Pulling the strings in midfield, the 16-year-old dazzled with aesthetic qualities. Her elegant touch and magical feet are complemented by a steely core of endurance, making her a coach's dream. "I feel so proud when I'm wearing the shirt," enthused Knauseder, who quickly set about fine-tuning her gift after falling in love with the game from a tender age.
"I started playing when I was five or six with my uncle and joined a club with the help of some relatives. I developed my game at a number of academies. We've got a fantastic women's national football centre in St Polten and that's where raw diamonds are cut," she told UEFA.com.
As well as being very much her own person, Knauseder is impressively self-motivated and fiercely ambitious. "I don't really focus on any particular player, I just concentrate on doing my own thing," she said. "I'm trying to go as far as possible, break into the Austria national team. I hope to earn a living playing football, which is difficult in Austria. Playing abroad, perhaps in Germany or America, where they have football colleges, would be great."
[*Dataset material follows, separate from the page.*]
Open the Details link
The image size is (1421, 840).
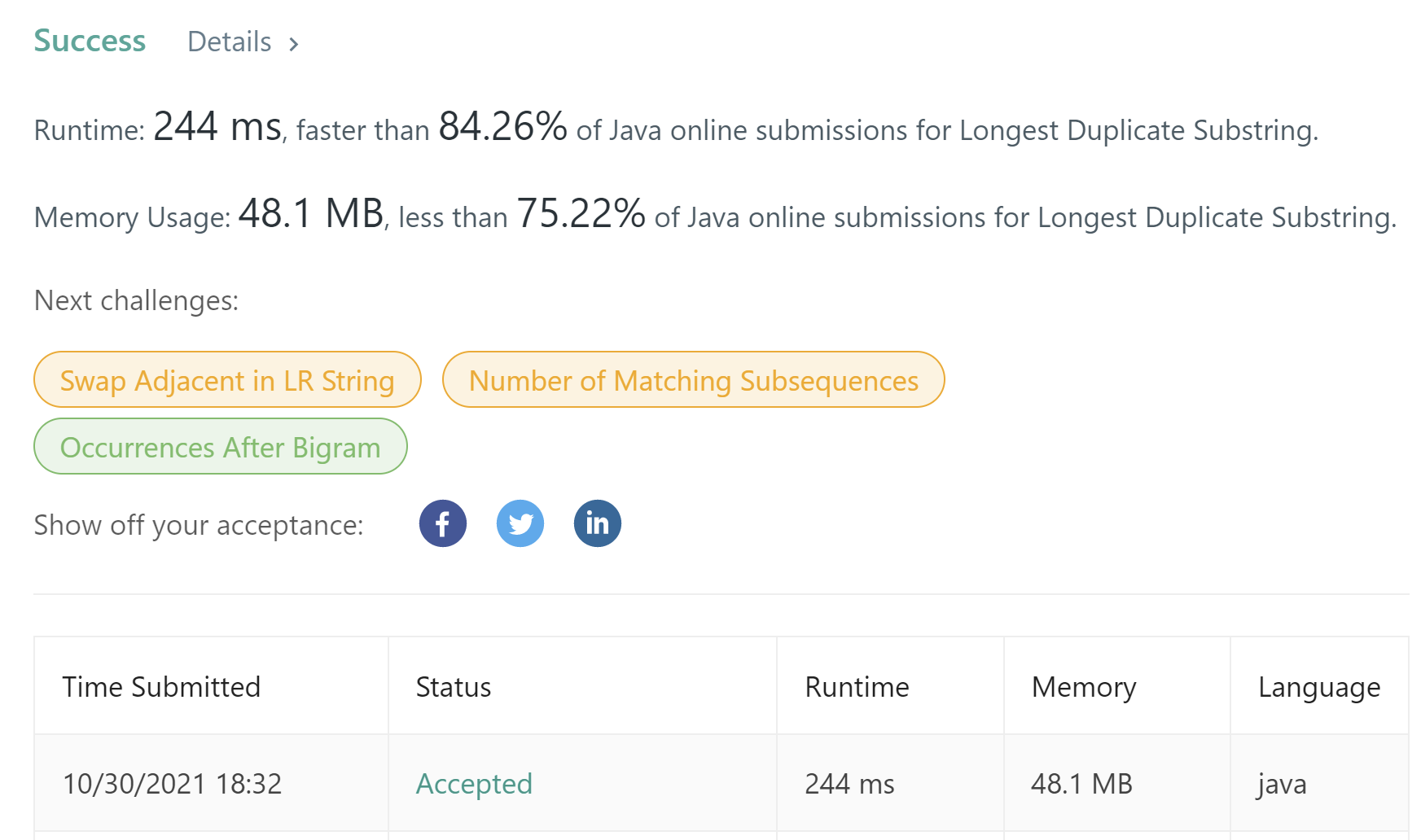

Having taken significant strides in recent years, Knauseder believes the conditions are in place for women's football to flourish in Austria. "Football in Austria is getting bigger. We're the first team to qualify for a European championship and we're doing well. With our national centre, players are being pushed and encouraged more and more. There are more girls playing football and things are moving on," she said.
Two points shy of second-placed England with one to play, Dominik Thalhammer's side must overcome leaders Italy on Monday to stand any chance of advancing. The thrill of competing on this stage for the first time ensures that their petrol tank is never likely to run dry, meanwhile.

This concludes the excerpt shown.